» Task item: Gather all lines from the material that contain "checkbox".

» Information:
+===+

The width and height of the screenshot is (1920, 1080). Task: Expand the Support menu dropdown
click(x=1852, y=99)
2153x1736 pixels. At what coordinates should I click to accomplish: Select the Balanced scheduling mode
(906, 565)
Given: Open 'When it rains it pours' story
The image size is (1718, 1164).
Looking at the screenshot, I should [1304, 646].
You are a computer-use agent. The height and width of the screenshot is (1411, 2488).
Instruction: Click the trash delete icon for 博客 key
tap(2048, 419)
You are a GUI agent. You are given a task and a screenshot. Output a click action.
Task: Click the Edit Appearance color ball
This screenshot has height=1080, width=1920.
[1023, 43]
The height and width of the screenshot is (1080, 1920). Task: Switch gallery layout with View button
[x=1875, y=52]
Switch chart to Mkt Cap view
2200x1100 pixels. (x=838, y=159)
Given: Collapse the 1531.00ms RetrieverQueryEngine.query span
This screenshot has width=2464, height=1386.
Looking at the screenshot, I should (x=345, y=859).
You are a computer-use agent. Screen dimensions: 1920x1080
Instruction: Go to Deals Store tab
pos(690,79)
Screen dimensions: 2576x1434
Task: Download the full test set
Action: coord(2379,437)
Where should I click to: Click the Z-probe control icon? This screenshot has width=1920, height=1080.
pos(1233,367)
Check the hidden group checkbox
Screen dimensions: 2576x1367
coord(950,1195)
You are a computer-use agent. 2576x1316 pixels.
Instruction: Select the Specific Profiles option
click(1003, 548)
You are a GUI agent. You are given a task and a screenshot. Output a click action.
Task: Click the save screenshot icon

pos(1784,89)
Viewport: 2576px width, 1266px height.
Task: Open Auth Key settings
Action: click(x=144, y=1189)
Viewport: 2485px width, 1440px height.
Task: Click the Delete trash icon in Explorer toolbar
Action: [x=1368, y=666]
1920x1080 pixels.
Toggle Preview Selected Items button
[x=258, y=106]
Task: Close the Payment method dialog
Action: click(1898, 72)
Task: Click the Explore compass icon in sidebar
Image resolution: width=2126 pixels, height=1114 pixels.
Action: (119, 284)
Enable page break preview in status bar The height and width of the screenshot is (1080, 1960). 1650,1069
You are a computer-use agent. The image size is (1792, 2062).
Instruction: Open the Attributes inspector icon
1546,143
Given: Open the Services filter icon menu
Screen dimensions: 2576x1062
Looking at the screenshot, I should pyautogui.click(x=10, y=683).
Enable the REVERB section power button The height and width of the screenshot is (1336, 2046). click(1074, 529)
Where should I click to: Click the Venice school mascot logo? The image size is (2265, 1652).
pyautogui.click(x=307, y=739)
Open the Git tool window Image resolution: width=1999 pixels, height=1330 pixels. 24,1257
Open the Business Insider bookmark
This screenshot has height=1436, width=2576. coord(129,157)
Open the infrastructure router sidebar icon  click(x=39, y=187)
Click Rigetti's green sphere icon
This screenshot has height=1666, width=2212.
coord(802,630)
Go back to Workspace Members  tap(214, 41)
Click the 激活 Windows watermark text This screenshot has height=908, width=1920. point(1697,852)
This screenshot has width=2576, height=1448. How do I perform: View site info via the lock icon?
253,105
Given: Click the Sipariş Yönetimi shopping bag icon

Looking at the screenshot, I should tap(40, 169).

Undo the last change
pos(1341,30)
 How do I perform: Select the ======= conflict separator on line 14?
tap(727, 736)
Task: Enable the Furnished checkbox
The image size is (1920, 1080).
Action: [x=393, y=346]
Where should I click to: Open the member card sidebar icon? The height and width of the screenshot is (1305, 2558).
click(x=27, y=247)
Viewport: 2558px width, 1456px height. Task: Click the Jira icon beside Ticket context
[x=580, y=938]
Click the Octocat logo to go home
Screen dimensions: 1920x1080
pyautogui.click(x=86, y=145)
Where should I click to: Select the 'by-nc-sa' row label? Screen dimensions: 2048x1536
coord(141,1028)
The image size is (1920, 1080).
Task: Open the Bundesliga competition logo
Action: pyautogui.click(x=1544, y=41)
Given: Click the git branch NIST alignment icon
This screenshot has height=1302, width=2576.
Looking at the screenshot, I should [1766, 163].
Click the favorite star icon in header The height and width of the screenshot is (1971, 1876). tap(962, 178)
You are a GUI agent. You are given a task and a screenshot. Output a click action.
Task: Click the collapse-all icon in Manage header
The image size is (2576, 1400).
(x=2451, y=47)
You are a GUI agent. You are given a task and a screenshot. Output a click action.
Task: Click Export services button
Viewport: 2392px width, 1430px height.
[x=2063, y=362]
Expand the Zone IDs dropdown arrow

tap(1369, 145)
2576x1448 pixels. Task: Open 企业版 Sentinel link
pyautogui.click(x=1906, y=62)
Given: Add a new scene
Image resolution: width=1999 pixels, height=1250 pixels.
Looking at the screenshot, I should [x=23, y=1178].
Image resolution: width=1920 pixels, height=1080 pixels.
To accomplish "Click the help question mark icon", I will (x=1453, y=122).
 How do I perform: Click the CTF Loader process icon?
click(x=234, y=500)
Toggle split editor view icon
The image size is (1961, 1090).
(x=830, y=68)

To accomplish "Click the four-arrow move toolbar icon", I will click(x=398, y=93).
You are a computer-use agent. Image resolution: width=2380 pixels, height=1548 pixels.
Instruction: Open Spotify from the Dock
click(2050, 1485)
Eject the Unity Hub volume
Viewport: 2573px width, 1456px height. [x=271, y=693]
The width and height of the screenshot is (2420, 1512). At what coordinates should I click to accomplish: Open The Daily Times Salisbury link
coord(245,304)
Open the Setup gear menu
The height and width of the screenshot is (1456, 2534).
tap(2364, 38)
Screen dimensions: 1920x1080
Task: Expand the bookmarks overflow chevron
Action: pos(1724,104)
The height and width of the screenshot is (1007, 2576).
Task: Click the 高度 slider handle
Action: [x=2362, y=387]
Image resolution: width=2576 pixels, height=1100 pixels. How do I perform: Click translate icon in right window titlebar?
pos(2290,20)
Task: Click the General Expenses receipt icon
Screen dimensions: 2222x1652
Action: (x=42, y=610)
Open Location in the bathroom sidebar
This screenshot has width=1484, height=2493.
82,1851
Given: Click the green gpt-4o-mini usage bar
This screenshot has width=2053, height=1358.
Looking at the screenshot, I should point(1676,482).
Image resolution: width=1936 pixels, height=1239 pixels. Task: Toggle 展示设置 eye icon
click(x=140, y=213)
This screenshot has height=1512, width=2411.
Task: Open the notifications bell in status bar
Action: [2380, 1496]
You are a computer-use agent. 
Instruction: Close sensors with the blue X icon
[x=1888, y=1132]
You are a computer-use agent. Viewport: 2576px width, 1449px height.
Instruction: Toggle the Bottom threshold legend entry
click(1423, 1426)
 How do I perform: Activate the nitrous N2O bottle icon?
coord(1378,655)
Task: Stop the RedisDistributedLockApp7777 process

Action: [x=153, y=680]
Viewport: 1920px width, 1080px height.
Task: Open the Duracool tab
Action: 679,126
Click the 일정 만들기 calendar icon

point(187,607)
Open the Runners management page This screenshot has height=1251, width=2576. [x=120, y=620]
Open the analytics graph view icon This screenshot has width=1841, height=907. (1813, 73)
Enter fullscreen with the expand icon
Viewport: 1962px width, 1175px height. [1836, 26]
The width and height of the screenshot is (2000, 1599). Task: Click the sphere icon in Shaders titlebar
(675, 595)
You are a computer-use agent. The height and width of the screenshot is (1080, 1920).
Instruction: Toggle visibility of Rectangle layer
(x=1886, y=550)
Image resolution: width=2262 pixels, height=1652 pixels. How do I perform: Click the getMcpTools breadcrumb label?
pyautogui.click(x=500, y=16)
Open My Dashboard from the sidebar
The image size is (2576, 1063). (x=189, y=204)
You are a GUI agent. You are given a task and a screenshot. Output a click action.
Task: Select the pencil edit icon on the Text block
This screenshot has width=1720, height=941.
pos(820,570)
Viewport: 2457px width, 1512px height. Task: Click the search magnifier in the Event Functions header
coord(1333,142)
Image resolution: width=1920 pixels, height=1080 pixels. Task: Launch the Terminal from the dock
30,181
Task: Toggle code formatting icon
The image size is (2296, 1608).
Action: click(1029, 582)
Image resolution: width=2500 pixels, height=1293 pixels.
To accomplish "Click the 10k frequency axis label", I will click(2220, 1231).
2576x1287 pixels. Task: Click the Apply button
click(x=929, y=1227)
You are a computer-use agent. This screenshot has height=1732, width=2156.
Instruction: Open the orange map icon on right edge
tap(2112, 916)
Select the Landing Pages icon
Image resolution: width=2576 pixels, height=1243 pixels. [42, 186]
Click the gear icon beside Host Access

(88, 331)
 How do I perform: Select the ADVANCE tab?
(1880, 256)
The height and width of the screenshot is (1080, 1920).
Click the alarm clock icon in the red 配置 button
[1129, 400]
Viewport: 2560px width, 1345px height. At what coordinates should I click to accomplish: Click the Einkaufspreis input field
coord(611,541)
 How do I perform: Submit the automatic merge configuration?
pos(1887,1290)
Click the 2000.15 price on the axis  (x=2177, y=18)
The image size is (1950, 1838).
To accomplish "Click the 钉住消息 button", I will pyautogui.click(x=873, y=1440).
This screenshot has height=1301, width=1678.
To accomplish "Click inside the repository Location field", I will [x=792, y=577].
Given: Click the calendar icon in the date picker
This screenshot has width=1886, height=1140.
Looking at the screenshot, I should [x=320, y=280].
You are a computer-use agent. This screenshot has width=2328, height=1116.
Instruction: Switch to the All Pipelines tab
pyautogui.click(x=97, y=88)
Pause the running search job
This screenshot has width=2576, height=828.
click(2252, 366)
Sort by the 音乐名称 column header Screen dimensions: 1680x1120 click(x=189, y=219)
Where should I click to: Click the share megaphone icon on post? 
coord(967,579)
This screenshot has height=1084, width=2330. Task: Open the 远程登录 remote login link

+===+

» Result of the exercise:
Check the hidden group checkbox
Task: Enable the Furnished checkbox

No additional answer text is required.